Description of the task → Set down, exactly as written, the line containing "The image size" and all the lines that follow it to the end of the entries below, omitting every picture.
----------------
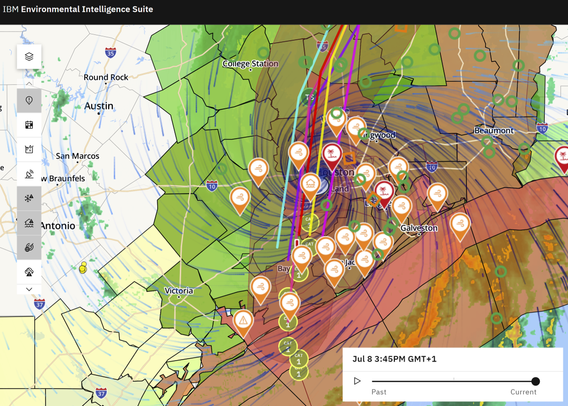Select the tropical storm cyclone layer icon
Viewport: 568px width, 406px height.
click(x=29, y=247)
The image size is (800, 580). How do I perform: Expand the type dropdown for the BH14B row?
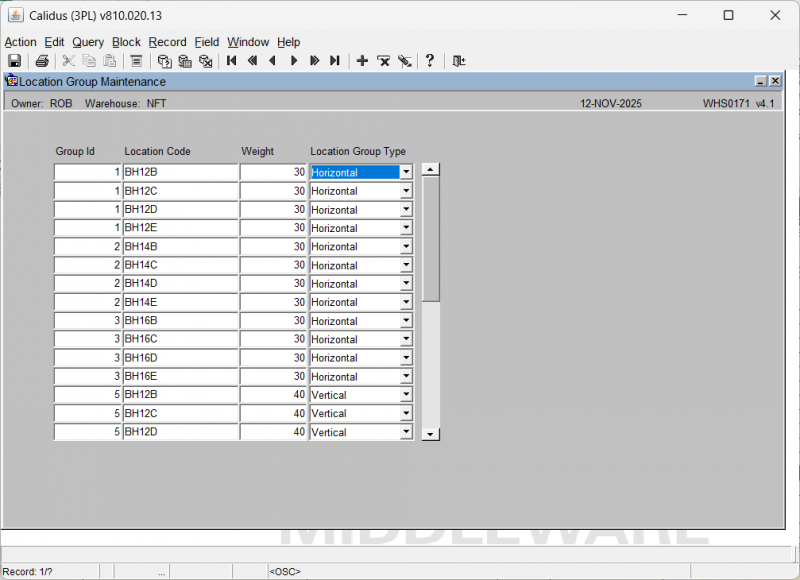[x=406, y=247]

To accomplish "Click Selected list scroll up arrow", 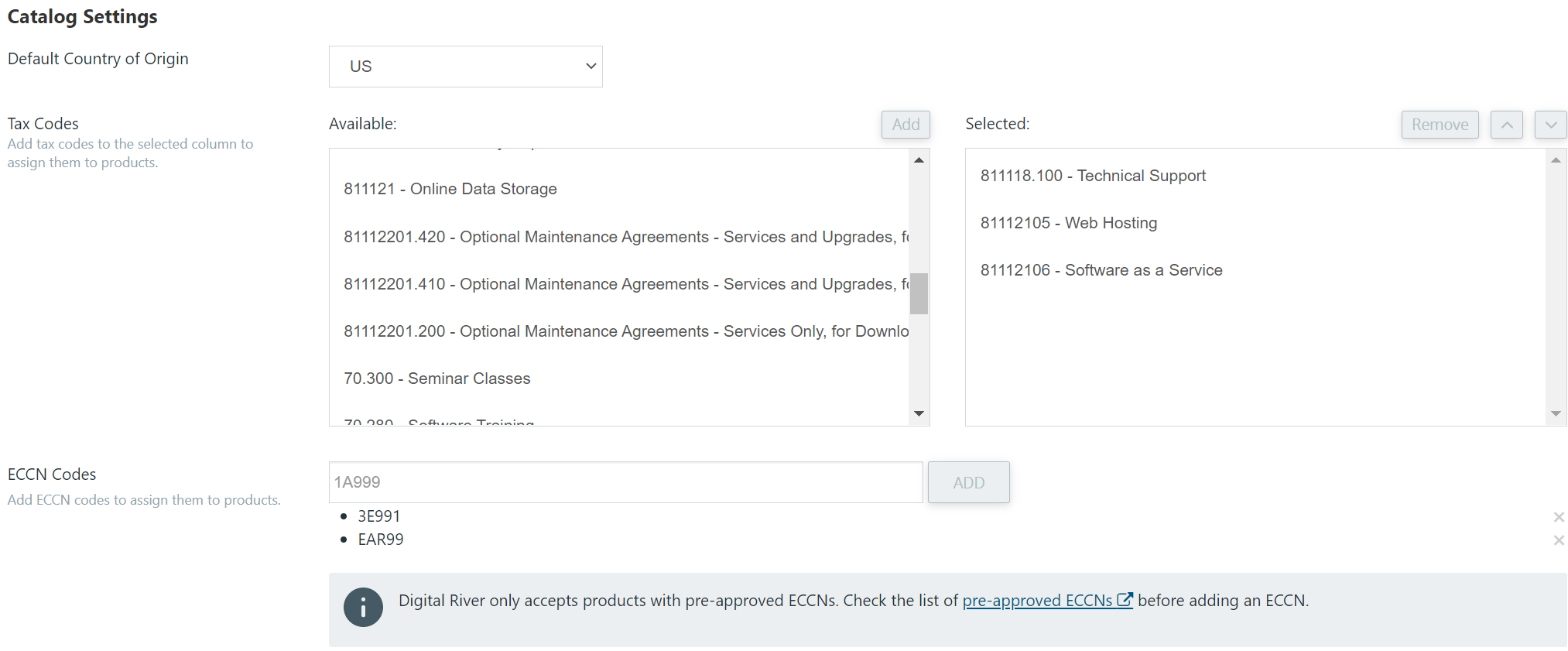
----------------
Problem solution →
The image size is (800, 580). How do I perform: Expand the type dropdown for the BH14B row?
[x=406, y=247]

To accomplish "Click Selected list scroll up arrow", 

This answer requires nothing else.